Ants Invading Oklahoma Homes

By |  June 9, 2008

From NewsOK.com: Texans are battling a plague of ants that are wreaking havoc on homes, destroying electrical wiring, infesting computers, fouling up fire alarms and reportedly are resistant to over-the-counter ant killers. Named “Crazy Rasberry Ants” after exterminator Tom Rasberry, who first identified them, the ants are tiny red hairy monsters that travel in a nearly unstoppable zig-zagging path of destruction.

The good news: Oklahomans don’t have to worry about Crazy Rasberry Ants, said Dr. Richard Grantham, director of the Plant Disease and Insect Diagnostic Lab at Oklahoma State University.

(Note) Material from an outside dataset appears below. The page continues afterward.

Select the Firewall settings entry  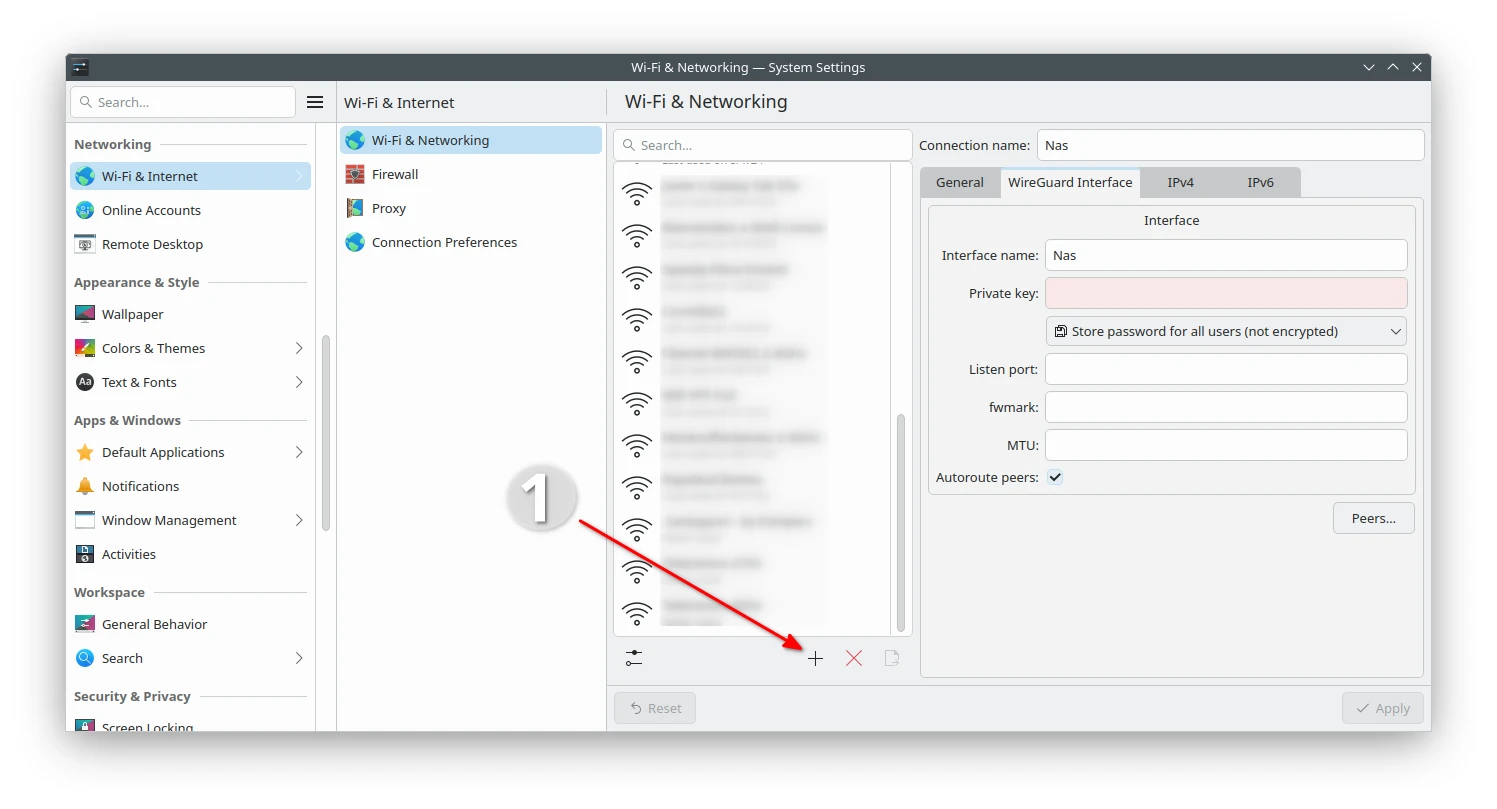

“We have a similar species here,” he said. “But they don’t become a pest here.”

The Crazy Rasberry Ants may not be a problem in Oklahoma, but imported red fire ants can be. Found primarily outdoors, these ants have a sting that can cause a blister at best or death at worst.

“If you’re allergic, all it takes is one bite of any insect,” Grantham said. “In this case, it’s not a bite, it’s a sting. They inject venom like a honeybee.”

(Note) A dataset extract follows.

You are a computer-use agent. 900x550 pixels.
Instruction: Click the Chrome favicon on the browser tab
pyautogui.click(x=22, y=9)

Fire ants are the most dangerous ant species in Oklahoma, but other ant species are common in Oklahoma homes and gardens. Inside, odorous house ants and little black ants are most common, though neither species causes much harm, Grantham said.

Harvester ants, carpenter ants and big-headed ants are commonly found outdoors in Oklahoma. Big-headed ants mimic the aggressive behavior of fire ants, but their stings are not nearly as dangerous or painful, Grantham said.

The best way to determine which ant you’re dealing with is to examine the mound. Red imported fire ants build soil mounds that can reach two or more feet in diameter and a foot or more in height, according to Oklahoma Cooperative Extension Service reports. The mounds do not have a central entrance or exit hole. The ants enter and leave via underground tunnels that radiate out from the mound.

During hot, dry months, fire ants may enter homes and businesses in search of food and moisture. All ants generally enter homes through tiny gaps in bricks, around windows and through other holes and cracks around homes. They are attracted to food and water and can be difficult to kill. Sealing these openings is a first step in controlling household ants.

“Virtually all ants travel along ant trails that are marked by chemical trail pheromones they can sense. So, all ants travel in packs. However, some ants travel in wider, more distinct trails than others,” Combat entomologist Frederique DeLane said. “The key to getting rid of an ant problem is to kill the ant nest.”